In the centre of the pitch, Eriksson is ready to pick an England formation that plays in the style of Jose Mourinho's Chelsea, with three of the Premiership champions' midfielders making up a new-look midfield that supports lone striker Wayne Rooney with two wingers.

As reported in The Independent yesterday, the 4-5-1 system is now almost certain to be deployed tomorrow after the team trained extensively in that shape at Arsenal's London Colney headquarters. Joe Cole and Shaun Wright-Phillips were used in exactly the same roles as they fill for their club side.

Yesterday, Eriksson used a 4-3-2-1 variation on the formation with captain David Beckham at the centre of the trio in front of the defence, Frank Lampard to his left and Steven Gerrard operating to the right. Ahead of that three were Wright-Phillips and Cole, who were on the right and left respectively, while they were behind Rooney, who will play alone in attack with Michael Owen suspended.

While training was dominated yesterday by the new system, it is also likely to affect the way in which Beckham is deployed in the England team in the long term. When Owen returns for the World Cup qualifier against Northern Ireland, there is every likelihood that England will revert to the 4-4-2 system, with the Newcastle United striker alongside Rooney. Until then, Beckham has a new role.

If, in this new Chelsea-style midfield, Gerrard fulfils the Eidur Gudjohnsen role alongside Lampard, then Beckham will be, without doubt, the Claude Makelele of the team. The French international is the unspectacular ball-winner in the Chelsea team who famously rarely advances into the final third of the pitch and restricts himself to short, simple passes.

It is a role Beckham is unlikely to accept without a few adaptations of his own, principally that he will still wish to use his much longer range of passing. However, that he is prepared to accept a job doing the hard work in front of the back four, one he has undertaken for Real Madrid before, reveals something about the way he sees his career developing now that he has enjoyed his 30th birthday.
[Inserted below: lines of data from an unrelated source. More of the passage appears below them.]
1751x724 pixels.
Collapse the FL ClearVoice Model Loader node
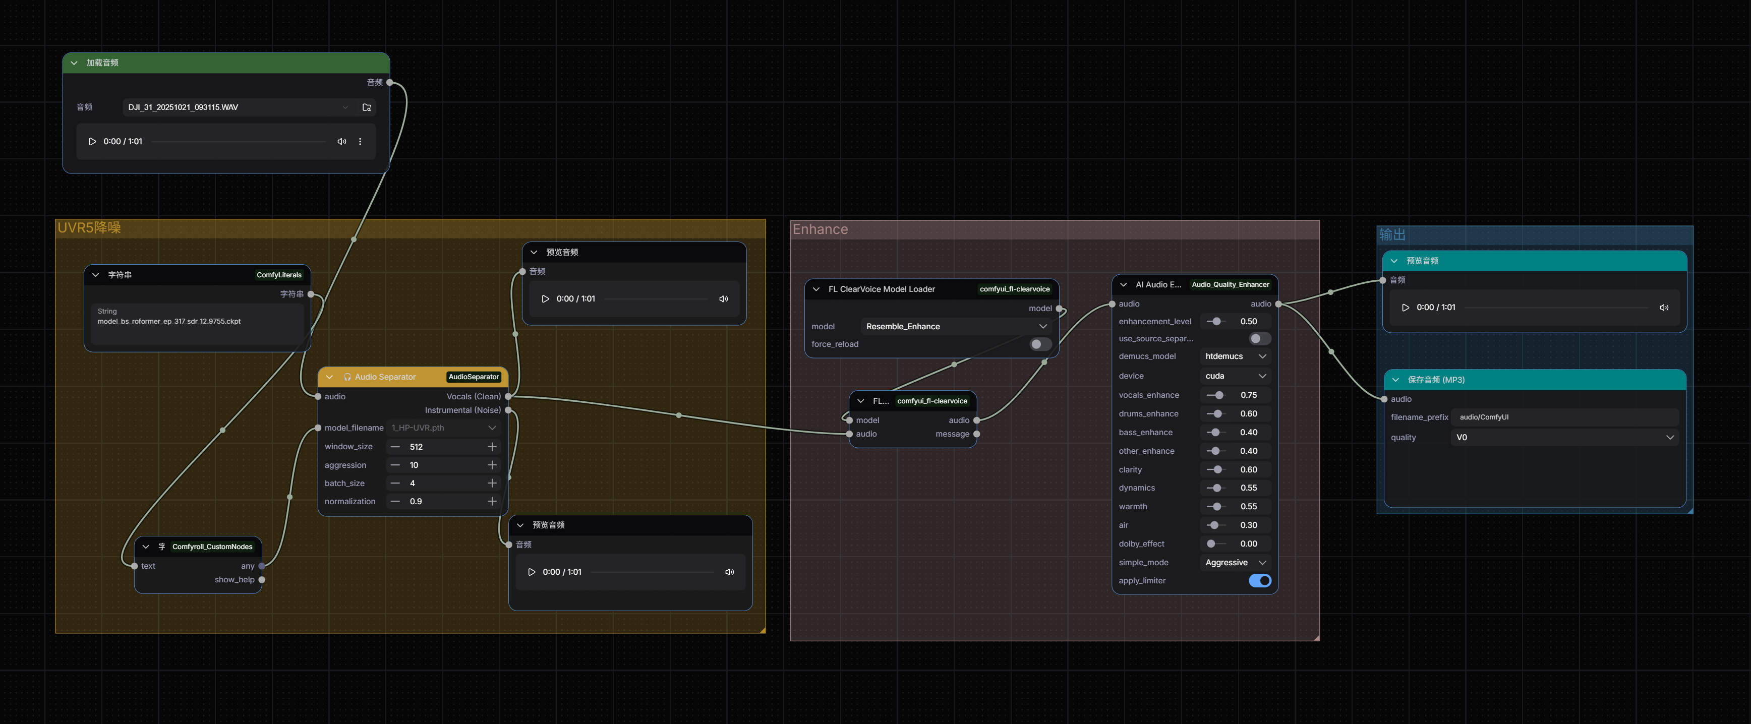(816, 289)
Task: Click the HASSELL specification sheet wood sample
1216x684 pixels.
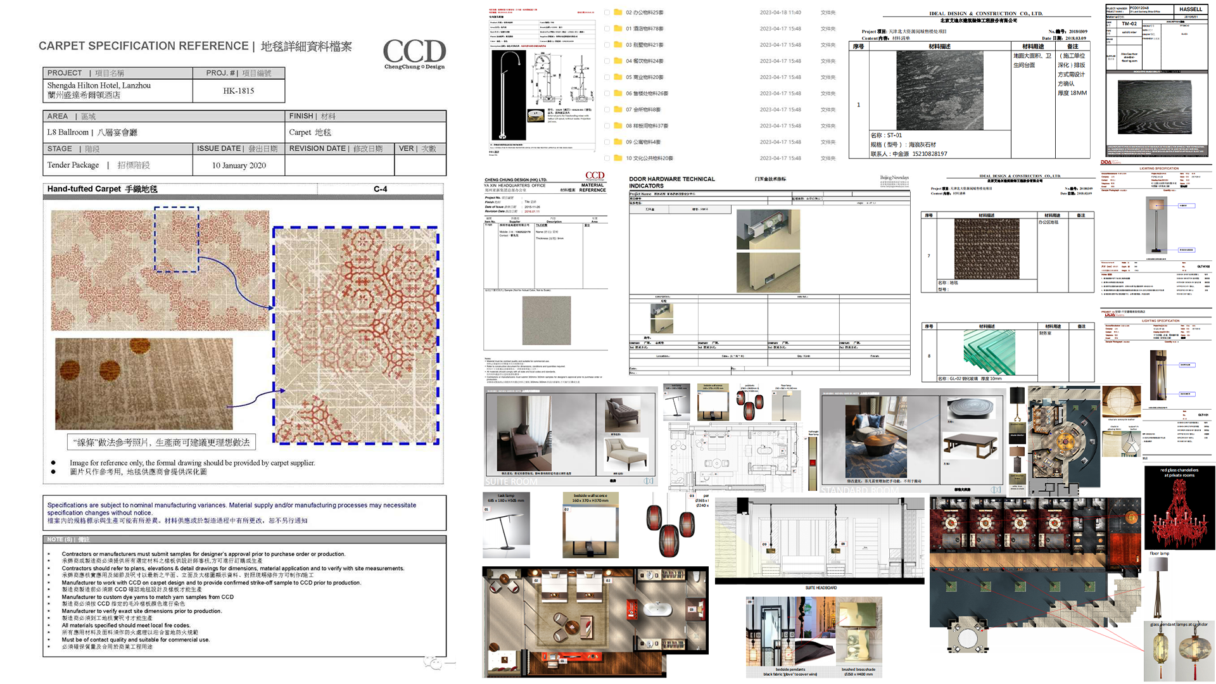Action: 1154,108
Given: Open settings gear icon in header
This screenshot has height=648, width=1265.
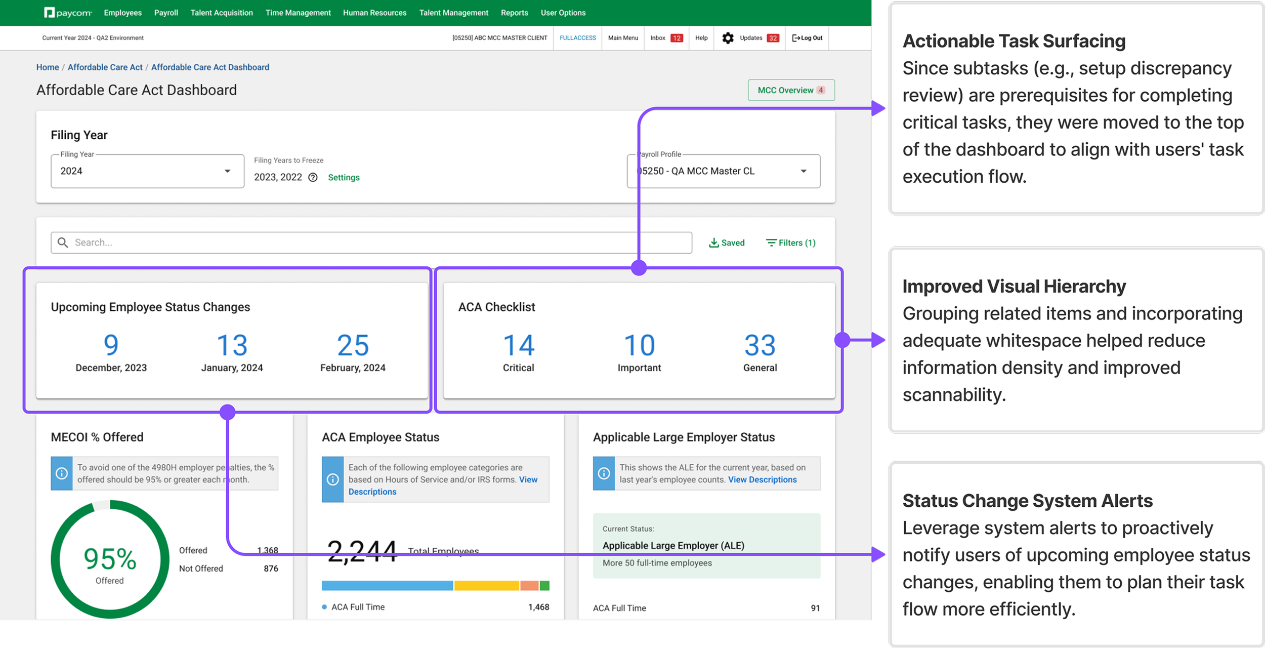Looking at the screenshot, I should pos(728,38).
The plan was first suggested by the three senior players - Beckham, Lampard and Gerrard - at the behest of Eriksson, who called a meeting with them on Tuesday evening.

The consensus style management of the England coach has always allowed his players to have a say in the selection of his side, although he will come out strongly against suggestions that he was pushed into it at a press conference in Cardiff today.

The five-man midfield, and the inclusion of orthodox right-back Young, is another major tactical departure for Eriksson and it comes against a Wales team that has little in the way of recognised internationals in its midfield.

The Welsh trio facing Gerrard, Beckham and Lampard are likely to be Sunderland's Carl Robinson, Carl Fletcher of West Ham and Simon Davies of Everton.

While all three have shown great promise as potential international players, there is limited choice in terms of wing-backs for manager John Toshack if he chooses to play Giggs up front behind John Hartson and a midfield of five.

In that scenario, his wing-backs will be chosen from Robert Earnshaw of West Bromwich Albion, Swansea's Sam Ricketts and Richard Duffy, who is on loan to Coventry from Portsmouth.

Although Young was not named in the squad against Denmark last month, the two games against Wales and Northern Ireland are Eriksson's best opportunities to give him a start should Gary Neville not recover in time for the final two tricky World Cup qualifiers against Austria and Poland at Old Trafford next month.